Pada saat pengantrian di bank juga bandar ini tidak melakukannya sendiri, melainkan mereka sudah mempunyai beberapa orang yang akan mengangkut berkarung karung uang pecahan kecil kedalam mobil dan kemudian dibagikan kepada para penjual uang di jalanan. Apa yang ditawarkan oleh bendar tersebut? Jasakah, atau apa. Hal ini menurut hemat penulis bahwa bandar tersebut benar benar telah melakukan riba, karena dia tidak mengeluarkan jasa sedikitpun atas uang yang dijualnya. Berbeda dengan penjual yang telah bertahan dibawah terik matahari sambil berteriak teriak menawarkan jasa penukaran uang.
II.           Sejarah Jual Beli
Kehidupan masyarakat dahulu masih sangat sederhana, pekerjaan mereka pun masih sangat sederhana, tidak seperti sekarang. Pekerjaan zaman dahulu hanya berupa berburu, bercocok tanam, menangkap ikan, dan beternak. Lalu bagaimana para petani mendapatkan ikan atau daging? Begitu pula sebaliknya. Untuk memperoleh kebutuhan, karena saat itu belum mengenal uang, maka diadakan cara menukar barang. Tukar menukar barang itu disebut barter. Seorang petani menukar padi atau beras dengan telur milik peternak begitu pula sebaliknya.[1]
Sistem barter ini dilakukan demi memenuhi kebutuhan pokok manusia pada zaman itu. Untuk memenuhi kebutuhan lauk misalnya, petani menukarkan beras kepada peternak atau nelayan dengan jumlah yang telah disepakati atau jumlah yang sudah biasa dilakukan. Adanya sistem barter dikarenakan belum adanya dan belum dikenal sistem penukaran barang melalui media uang, baik itu uang logam maupun uang kertas.

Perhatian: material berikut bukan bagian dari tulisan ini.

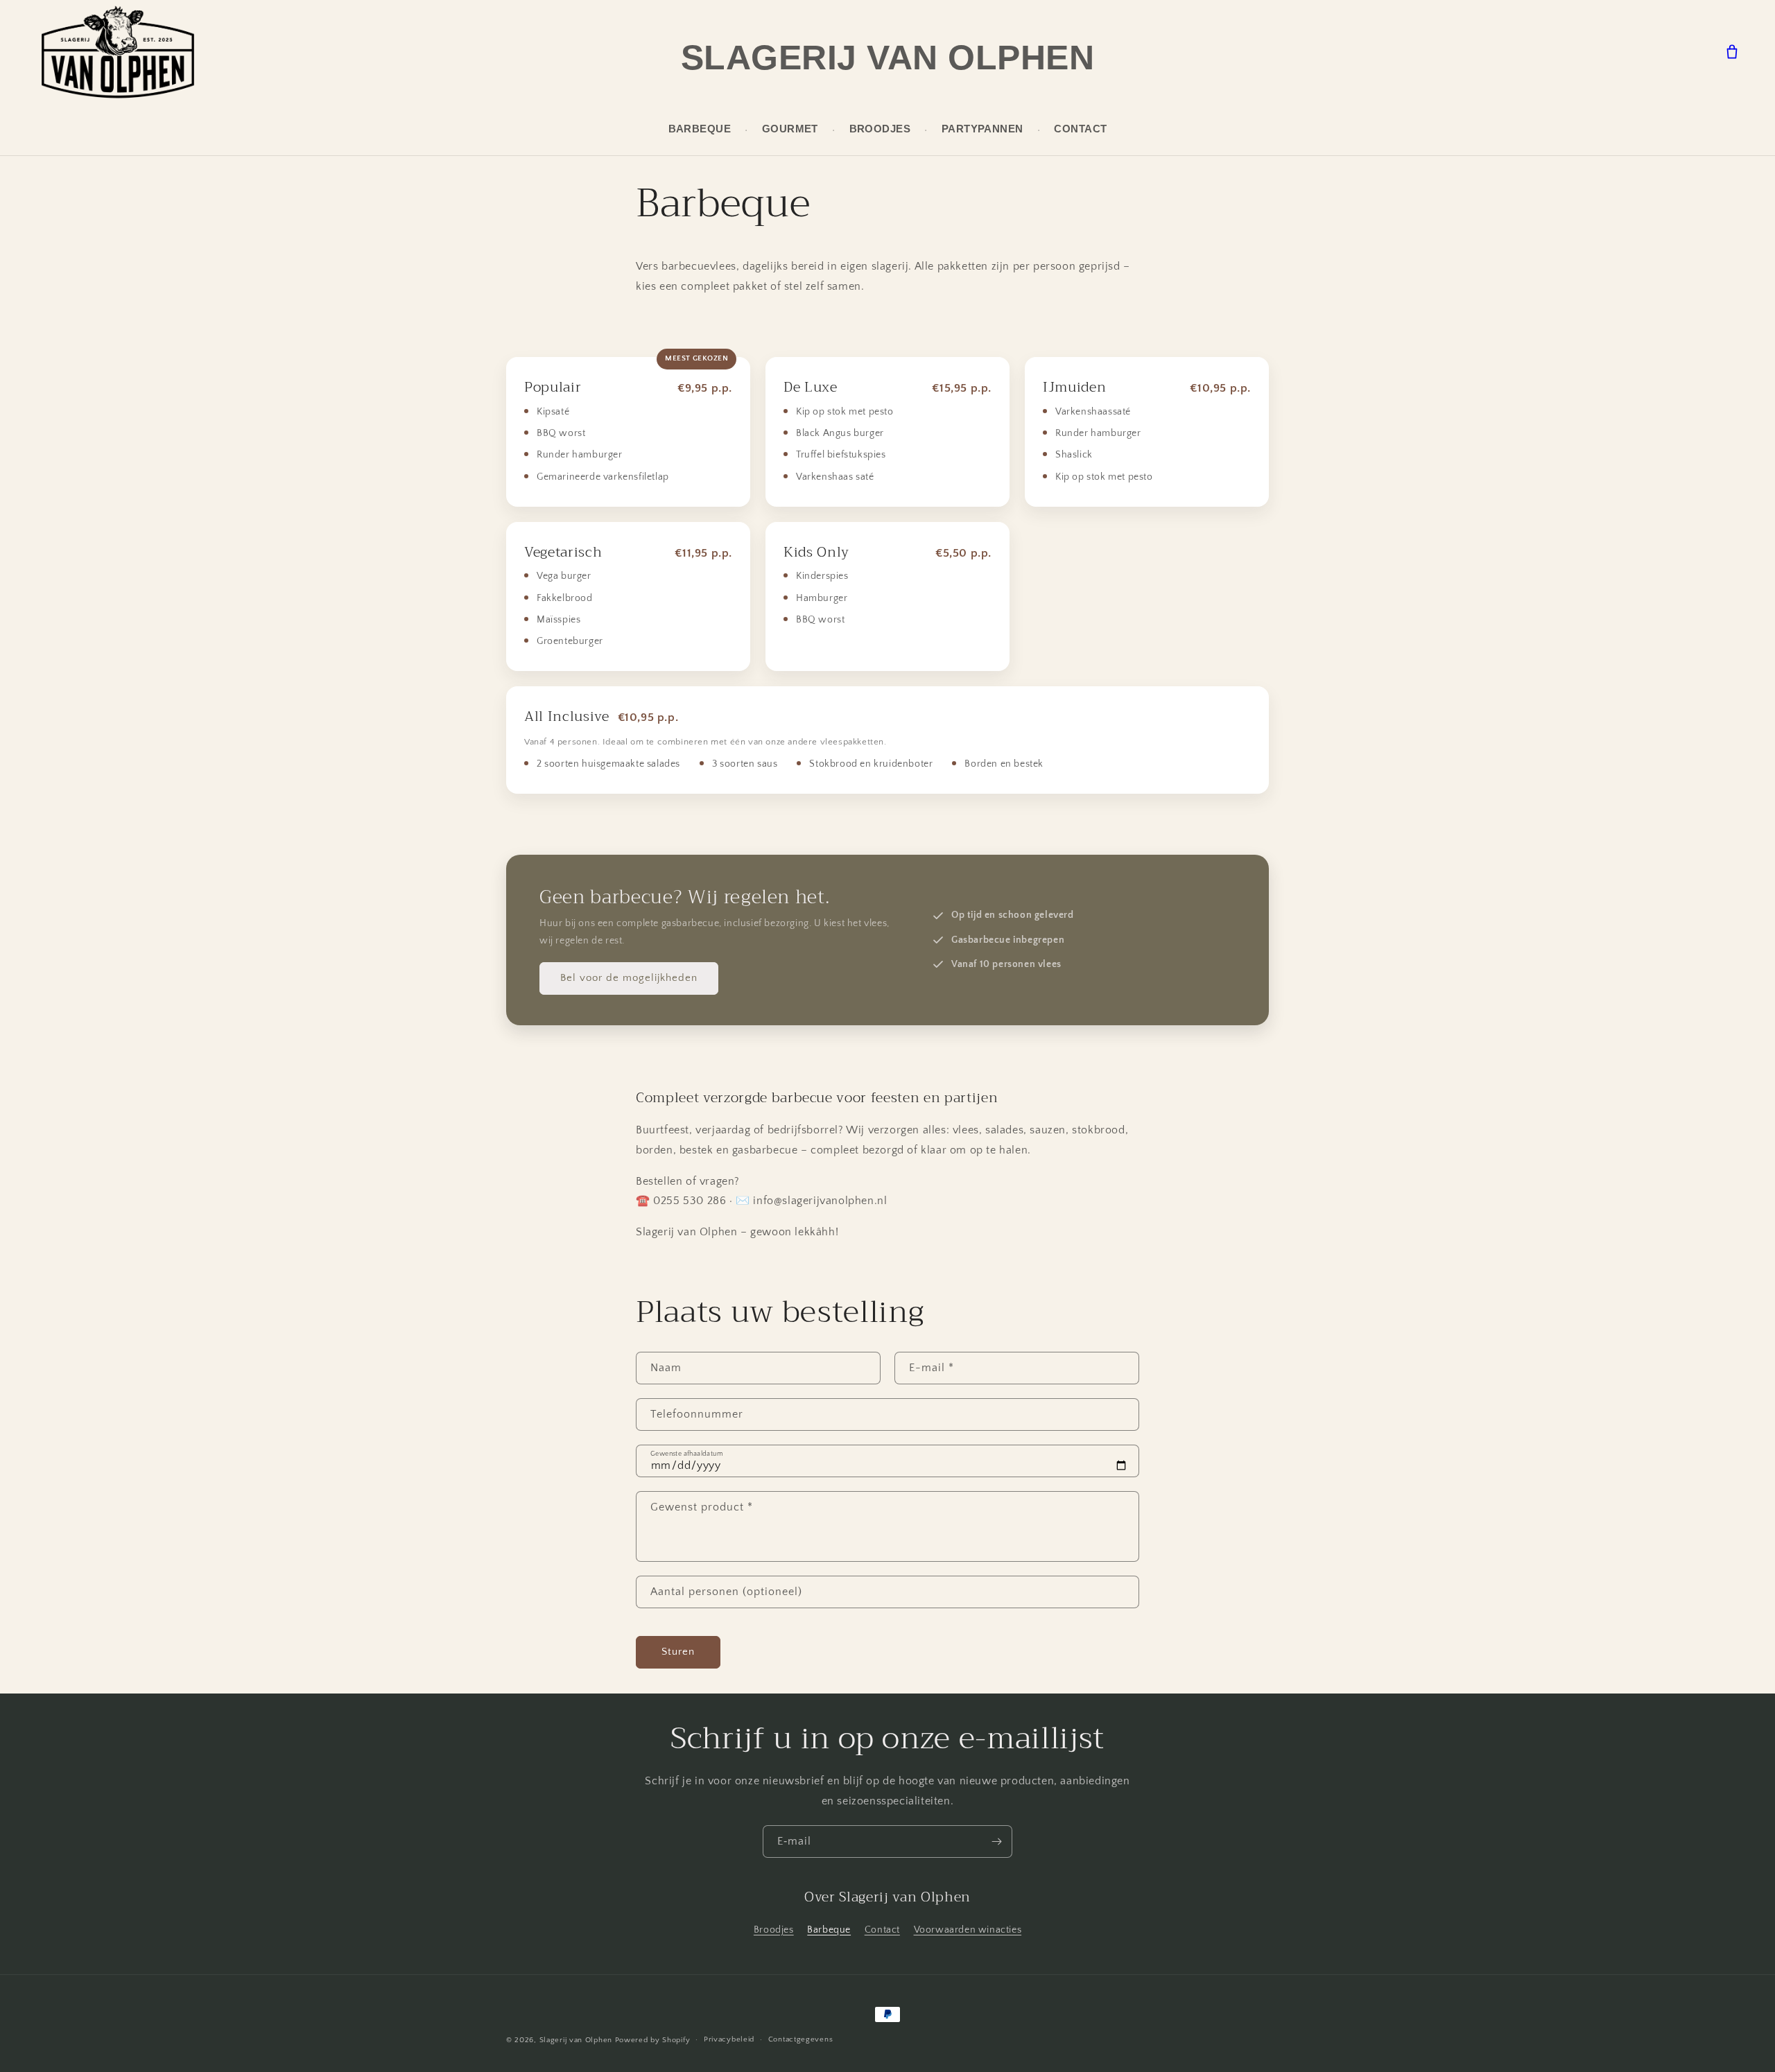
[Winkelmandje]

Tidak diketahui masyarakat di belahan bumi yang mana yang pertama kali menggunakan uang. Yang pasti, konsep uang adalah konsep hasil daya pikir manusia yang diterima secara universal. Dengan adanya kemajuan pola pikir di masyarakat, sedikit demi sedikit cara barter tidak digunakan lagi. Mereka berpikir banyak sekali kerugian dalam cara barter tersebut. Mereka mulai menetapkan barang barang yang dapat digunakan sebagai alat tukar. Contohnya adalah garam, mank manik, kulit kerang, tanah liat, tembaga dan lain sebagainya. Kemudian abad ke 7 M, koin pertama dibuat di kerajaan Lydia (sekarang dikenal dengan turki) sebagai alat tukar yang sah. Koin ini terbuat dari campuran antara emas dan perak dan dicap sebagai tanda keberadaan nilainya. Kemudian muncul uang kertas. Semula uang kertas  yang beredar merupakan surat bukti kepemilikan emas dan perak. Surat bukti itu digunakan sebagai alat perantara untuk melakukan transaksi. Seiring dengan berkembangnya zaman, orang orang tidak lagi menggunakan emas dan perak seagai alat tukar. Mereka kemudian menggantinya dengan uang yang terbuat dari kertas.[2]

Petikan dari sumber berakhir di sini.